For centuries, Charleston has played a starring role in the nation’s tortured racial history: first as a major slave port, then as a central domestic slave market, then as the spot where the Civil War started, at which point the ratio of Black people to white in the state was around 3 to 1. Charleston’s economy was developed on the backs of the enslaved who worked in the rice paddies and picked the indigo and filled the soggy edges of the peninsula with trash and rubble and offal so the city could grow. Which it did in spades, most remarkably in the three decades following Hurricane Hugo in 1989, when the local mayor harnessed national attention plus public funding to develop the peninsula and spread outward, over marshes and sea islands — a process that involved annexing suburbs, attracting retirees, gentrifying rampantly and transforming a majority Black city into a majority white one.

Discrimination persisted into the current era, during which, after the massacre at Mother Emanuel A.M.E. Church in 2015, long-simmering tensions boiled into protest that finally brought down the Confederate flag at the state capitol. But if you’ve gone through centuries of second-class citizenship and generations of flooding without being heard or helped to get to higher ground by the city you built, as the toxic sludge pulls at your ankles, you must ask yourself, is this progress?

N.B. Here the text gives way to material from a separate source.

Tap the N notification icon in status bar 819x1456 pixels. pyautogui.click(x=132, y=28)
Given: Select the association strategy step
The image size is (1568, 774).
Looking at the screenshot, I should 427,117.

For white and wealthy residents, Charleston’s quandary is a real estate issue. But whether to sell now or stay is a question that its poor may not have the luxury of posing. For these citizens — renters and public-housing residents — the issue is a moral one. As the historian Annette Gordon-Reed asks in her foreword to the book, “Will the government authorities be able to rise above historical patterns and take action on behalf of the marginalized people in the city?”

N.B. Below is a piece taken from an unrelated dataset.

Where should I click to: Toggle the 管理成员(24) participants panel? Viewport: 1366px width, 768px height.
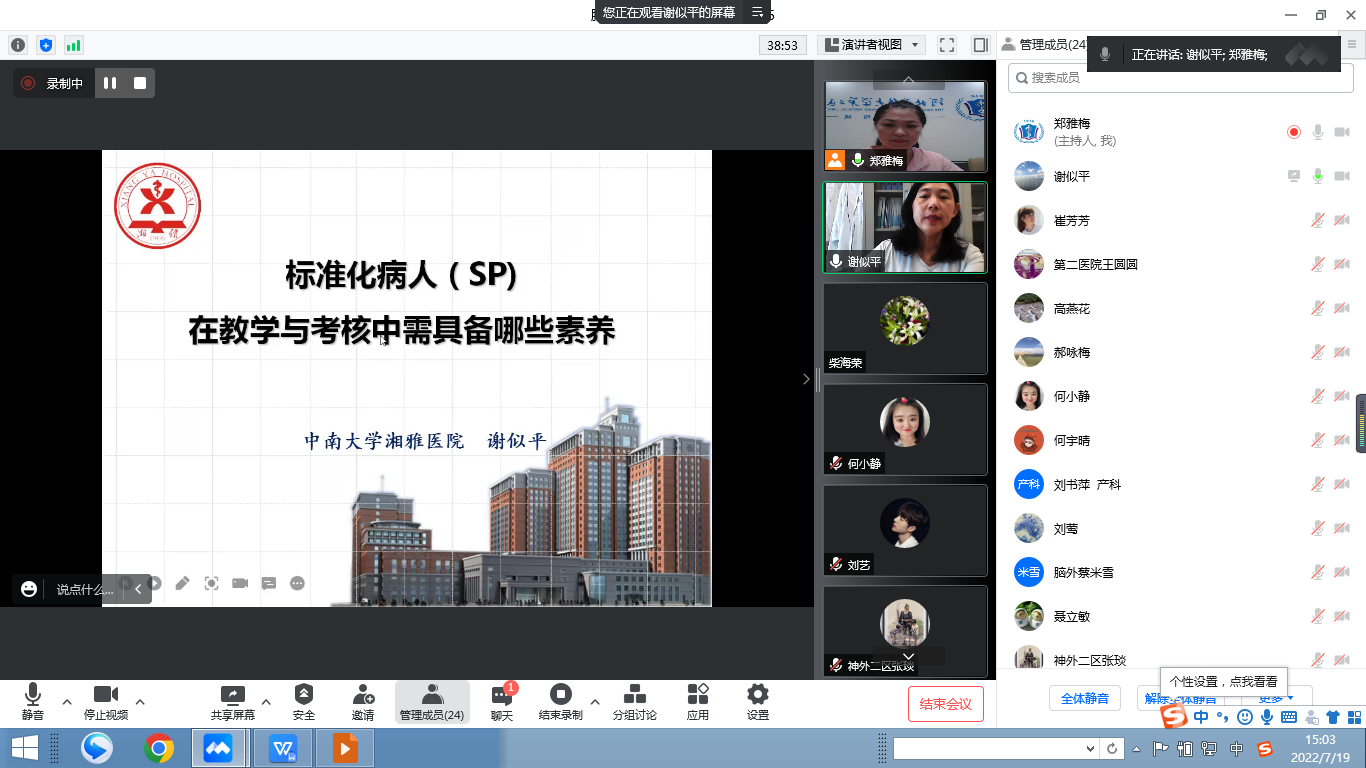point(432,701)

Crawford wouldn’t have written this book if she thought the answer was no. Her vision for Charleston involves revising, resettling, rewilding and redrawing the metropolitan map. She’s not alone in imagining that the city, and by extension the nation, has the potential to get this transition right. Toward the end of her book, she quotes Michelle Mapp, who’s not giving up: “If Charleston can change, the South can change. If the South can change, America can change.” But so much depends upon who’s seated at the table of power.